§ **WHAT YOU ARE ASKED TO DO**: Once the pictures have been removed, repeat the remainder of the records exactly.
[[ SOURCE DATA, beginning ]]
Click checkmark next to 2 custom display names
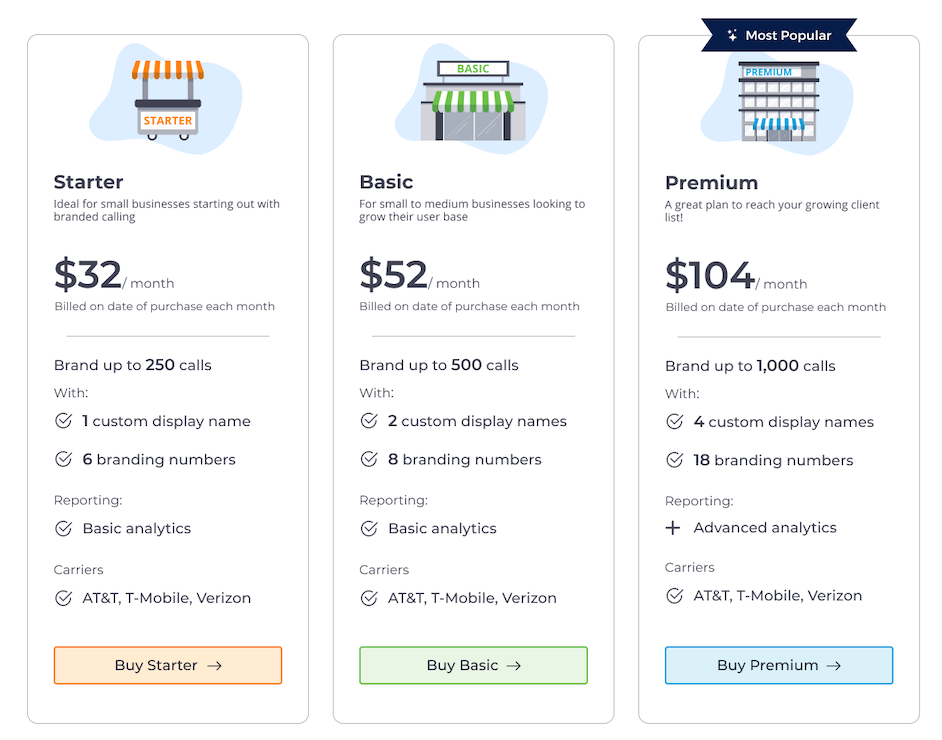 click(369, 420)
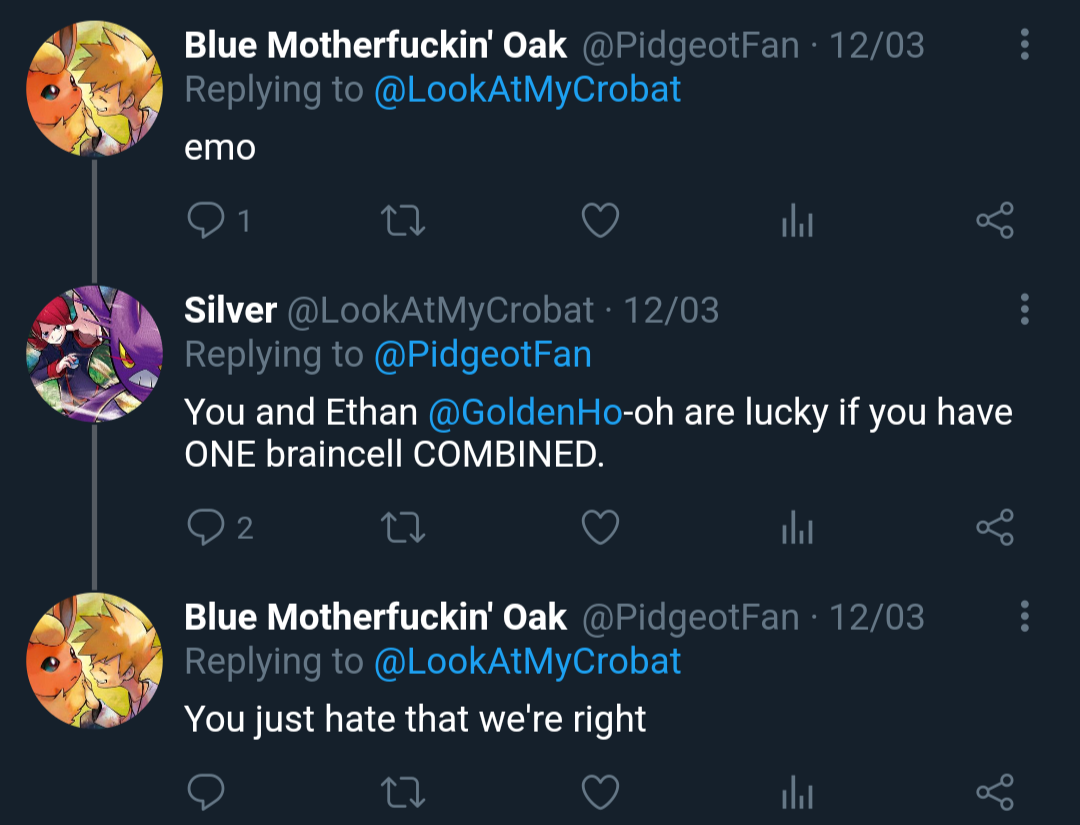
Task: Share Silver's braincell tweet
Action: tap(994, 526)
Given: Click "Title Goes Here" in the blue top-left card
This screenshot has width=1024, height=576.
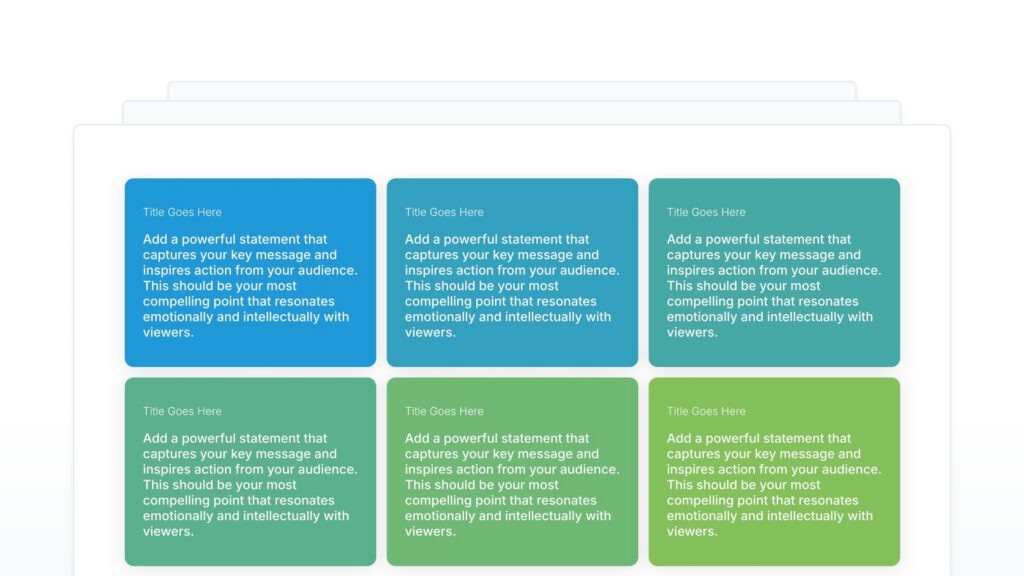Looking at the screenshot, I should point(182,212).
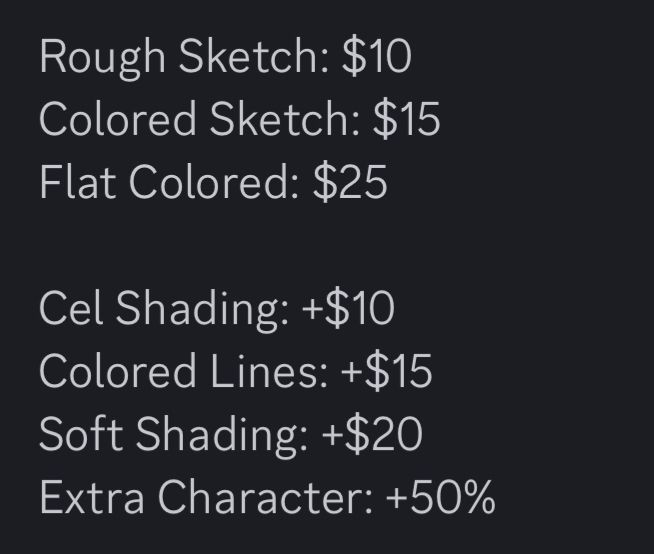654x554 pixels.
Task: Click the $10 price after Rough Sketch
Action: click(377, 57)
[[ SOURCE DATA, end ]]
§ **RESPONSE AREA**:
Click checkmark next to 2 custom display names
 click(369, 420)
Task: Share Silver's braincell tweet
Action: tap(994, 526)
Given: Click "Title Goes Here" in the blue top-left card
This screenshot has width=1024, height=576.
Looking at the screenshot, I should point(182,212).
654x554 pixels.
Task: Click the $10 price after Rough Sketch
Action: click(377, 57)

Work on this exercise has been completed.